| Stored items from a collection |
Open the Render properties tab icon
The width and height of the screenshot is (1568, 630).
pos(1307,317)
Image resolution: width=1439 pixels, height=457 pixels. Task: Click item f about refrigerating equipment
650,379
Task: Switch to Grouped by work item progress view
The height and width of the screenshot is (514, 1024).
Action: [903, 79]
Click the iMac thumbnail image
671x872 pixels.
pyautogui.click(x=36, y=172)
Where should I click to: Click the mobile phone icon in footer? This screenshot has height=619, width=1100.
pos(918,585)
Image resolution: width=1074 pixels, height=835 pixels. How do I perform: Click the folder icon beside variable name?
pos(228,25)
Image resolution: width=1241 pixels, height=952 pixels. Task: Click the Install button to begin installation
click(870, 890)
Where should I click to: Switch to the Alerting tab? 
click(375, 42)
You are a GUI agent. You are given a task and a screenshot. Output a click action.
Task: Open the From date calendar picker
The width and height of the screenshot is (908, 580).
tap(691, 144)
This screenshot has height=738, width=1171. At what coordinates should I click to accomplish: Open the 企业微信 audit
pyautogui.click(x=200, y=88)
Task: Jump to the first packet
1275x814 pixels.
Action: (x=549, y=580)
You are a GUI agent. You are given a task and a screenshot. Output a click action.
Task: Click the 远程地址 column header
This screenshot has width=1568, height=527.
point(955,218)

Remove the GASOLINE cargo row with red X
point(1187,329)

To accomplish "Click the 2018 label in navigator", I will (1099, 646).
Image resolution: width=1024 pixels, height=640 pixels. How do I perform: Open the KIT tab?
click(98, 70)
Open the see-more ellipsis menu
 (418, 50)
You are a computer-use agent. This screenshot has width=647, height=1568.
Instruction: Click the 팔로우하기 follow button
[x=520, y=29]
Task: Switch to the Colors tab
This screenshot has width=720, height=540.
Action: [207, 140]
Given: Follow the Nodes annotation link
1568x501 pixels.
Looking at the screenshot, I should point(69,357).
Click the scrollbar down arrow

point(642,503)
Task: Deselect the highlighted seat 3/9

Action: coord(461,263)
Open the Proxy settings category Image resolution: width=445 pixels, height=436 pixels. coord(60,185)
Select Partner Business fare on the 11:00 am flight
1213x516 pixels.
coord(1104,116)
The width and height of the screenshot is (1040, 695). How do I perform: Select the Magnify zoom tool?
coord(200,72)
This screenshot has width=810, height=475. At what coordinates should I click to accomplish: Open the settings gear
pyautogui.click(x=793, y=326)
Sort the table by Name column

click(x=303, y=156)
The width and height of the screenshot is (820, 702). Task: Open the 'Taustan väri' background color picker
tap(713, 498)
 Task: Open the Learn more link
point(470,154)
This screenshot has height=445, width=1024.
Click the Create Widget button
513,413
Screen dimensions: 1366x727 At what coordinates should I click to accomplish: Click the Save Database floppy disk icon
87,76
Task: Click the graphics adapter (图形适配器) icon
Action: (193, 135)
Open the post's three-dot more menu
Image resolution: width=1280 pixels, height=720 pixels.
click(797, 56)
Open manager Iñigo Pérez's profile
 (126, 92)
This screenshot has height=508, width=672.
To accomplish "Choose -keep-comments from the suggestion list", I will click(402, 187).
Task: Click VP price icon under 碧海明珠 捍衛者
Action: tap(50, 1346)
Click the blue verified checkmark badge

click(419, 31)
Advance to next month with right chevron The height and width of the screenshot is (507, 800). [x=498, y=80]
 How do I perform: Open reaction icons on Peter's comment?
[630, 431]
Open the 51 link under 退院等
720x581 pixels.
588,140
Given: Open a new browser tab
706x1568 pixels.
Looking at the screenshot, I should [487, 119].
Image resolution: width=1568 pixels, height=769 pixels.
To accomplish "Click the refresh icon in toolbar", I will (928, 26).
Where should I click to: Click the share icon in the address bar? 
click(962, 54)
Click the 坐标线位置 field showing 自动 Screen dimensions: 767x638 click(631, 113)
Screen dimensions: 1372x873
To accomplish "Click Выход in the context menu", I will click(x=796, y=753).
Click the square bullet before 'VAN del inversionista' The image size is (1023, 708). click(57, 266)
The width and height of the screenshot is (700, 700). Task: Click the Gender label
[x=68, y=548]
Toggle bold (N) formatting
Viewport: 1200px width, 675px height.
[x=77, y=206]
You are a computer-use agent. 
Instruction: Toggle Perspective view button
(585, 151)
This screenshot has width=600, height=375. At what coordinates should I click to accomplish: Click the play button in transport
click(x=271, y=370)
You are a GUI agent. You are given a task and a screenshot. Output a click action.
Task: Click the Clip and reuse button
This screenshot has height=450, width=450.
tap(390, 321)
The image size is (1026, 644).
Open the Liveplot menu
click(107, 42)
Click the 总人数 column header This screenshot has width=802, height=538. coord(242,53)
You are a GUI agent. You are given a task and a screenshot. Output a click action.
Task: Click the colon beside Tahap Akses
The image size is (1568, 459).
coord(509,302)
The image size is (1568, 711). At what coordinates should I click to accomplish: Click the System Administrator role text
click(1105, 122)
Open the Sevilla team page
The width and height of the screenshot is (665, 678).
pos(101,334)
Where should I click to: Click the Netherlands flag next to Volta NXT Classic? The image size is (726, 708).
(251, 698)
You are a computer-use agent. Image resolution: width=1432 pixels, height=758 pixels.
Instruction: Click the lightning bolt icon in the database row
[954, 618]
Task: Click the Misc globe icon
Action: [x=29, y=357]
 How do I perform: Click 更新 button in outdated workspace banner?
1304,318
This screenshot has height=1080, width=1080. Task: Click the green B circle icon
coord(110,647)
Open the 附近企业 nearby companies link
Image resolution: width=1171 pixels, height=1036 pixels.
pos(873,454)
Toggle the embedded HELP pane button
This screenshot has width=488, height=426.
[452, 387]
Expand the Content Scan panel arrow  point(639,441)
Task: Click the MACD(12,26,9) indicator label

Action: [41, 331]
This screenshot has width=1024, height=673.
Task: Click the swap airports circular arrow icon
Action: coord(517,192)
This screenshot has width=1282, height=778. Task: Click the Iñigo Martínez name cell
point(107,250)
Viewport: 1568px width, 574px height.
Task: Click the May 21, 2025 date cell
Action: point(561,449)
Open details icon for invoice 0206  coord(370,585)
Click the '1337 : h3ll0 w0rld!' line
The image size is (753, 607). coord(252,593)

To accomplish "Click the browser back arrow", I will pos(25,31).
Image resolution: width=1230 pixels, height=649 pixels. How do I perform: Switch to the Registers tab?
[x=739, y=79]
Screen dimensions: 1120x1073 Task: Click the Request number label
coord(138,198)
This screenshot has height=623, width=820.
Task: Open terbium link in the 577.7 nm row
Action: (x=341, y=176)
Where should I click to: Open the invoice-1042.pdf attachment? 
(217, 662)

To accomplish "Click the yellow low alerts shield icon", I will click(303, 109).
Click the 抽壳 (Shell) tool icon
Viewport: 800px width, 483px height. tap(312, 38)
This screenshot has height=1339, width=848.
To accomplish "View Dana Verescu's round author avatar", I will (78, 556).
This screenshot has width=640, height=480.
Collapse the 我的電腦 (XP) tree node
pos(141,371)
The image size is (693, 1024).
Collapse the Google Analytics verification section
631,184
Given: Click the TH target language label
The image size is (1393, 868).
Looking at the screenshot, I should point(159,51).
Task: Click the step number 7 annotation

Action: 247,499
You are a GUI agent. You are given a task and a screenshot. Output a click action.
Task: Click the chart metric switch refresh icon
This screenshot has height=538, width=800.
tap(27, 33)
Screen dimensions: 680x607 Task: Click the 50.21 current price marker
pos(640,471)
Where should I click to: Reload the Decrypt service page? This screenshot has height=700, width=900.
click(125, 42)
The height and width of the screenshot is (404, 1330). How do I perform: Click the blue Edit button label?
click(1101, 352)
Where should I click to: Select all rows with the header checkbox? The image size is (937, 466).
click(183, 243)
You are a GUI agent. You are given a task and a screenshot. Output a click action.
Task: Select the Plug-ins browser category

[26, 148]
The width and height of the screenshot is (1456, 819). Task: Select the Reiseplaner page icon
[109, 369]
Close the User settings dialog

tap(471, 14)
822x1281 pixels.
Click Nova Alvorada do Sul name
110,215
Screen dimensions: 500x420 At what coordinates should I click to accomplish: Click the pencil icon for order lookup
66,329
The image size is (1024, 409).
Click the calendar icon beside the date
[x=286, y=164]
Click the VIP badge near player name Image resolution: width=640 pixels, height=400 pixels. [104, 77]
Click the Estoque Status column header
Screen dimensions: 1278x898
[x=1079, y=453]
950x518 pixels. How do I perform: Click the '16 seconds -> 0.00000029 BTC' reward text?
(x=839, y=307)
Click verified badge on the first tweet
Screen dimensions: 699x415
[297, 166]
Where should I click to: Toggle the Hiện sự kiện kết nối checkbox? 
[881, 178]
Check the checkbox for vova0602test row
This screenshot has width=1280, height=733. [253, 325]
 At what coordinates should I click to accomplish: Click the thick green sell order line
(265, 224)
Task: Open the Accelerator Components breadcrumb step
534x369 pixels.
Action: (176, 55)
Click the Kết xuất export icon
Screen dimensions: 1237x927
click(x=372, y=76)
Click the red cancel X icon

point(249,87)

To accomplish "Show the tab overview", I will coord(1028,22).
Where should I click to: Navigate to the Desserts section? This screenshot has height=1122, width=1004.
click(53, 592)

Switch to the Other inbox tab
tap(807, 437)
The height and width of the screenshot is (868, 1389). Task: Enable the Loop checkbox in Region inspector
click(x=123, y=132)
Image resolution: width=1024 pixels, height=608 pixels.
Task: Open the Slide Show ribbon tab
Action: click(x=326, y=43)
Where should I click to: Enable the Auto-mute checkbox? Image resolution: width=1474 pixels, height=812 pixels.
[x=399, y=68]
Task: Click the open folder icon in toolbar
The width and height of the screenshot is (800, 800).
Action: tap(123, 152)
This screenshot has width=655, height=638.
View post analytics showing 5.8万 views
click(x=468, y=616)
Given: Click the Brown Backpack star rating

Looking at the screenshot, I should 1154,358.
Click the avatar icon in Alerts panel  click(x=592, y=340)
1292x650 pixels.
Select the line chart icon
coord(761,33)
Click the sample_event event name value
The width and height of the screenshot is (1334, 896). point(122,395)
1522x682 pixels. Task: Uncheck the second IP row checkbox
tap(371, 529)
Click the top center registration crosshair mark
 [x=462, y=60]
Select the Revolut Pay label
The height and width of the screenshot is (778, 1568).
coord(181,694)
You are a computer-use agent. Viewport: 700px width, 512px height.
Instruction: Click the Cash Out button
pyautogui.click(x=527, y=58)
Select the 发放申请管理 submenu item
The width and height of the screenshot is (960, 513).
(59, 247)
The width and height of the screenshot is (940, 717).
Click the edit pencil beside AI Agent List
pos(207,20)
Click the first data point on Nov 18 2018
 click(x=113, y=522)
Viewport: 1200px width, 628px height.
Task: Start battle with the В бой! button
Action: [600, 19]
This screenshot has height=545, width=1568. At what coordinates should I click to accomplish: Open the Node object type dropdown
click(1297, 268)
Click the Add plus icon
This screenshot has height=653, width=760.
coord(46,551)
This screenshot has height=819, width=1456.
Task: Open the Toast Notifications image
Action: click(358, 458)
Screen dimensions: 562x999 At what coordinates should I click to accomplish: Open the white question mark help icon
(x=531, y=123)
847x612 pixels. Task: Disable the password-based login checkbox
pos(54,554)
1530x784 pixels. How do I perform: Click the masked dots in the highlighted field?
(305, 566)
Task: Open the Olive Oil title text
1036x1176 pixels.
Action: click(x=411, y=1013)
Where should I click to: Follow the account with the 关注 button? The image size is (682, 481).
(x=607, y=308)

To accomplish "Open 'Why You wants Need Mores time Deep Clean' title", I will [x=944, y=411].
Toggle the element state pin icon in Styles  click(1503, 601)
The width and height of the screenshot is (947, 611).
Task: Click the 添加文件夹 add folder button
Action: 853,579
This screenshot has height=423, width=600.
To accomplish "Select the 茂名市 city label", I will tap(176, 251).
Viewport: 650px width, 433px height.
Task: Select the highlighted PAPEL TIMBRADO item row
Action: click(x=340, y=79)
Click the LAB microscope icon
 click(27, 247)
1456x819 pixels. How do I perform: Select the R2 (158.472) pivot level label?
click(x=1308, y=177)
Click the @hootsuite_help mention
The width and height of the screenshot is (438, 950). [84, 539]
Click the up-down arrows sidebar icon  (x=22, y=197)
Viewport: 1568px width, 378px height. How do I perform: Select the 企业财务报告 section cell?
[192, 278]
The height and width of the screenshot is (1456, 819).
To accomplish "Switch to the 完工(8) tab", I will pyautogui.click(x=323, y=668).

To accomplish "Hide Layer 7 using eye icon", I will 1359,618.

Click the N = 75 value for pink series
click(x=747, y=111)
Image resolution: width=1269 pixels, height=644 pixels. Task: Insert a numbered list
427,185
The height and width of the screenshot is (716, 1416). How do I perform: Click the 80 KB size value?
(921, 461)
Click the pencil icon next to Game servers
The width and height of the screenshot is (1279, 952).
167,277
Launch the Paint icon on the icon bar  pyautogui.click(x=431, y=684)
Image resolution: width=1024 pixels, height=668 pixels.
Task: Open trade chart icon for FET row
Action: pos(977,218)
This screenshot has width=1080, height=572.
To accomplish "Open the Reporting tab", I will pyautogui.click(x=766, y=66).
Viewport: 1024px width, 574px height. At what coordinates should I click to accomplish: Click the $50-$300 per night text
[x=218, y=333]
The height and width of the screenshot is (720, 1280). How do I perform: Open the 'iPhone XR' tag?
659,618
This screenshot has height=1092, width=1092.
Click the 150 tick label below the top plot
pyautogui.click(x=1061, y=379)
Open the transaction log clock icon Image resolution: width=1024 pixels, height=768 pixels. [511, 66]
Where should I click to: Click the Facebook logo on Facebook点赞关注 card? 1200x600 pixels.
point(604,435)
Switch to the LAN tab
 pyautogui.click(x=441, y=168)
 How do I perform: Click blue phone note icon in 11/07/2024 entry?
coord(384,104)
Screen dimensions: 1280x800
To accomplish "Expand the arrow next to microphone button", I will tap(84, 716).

| Assigned task |
Which lines above include the word "avatar"? Return each one.

| Output below |
To accomplish "View Dana Verescu's round author avatar", I will (78, 556).
Click the avatar icon in Alerts panel  click(x=592, y=340)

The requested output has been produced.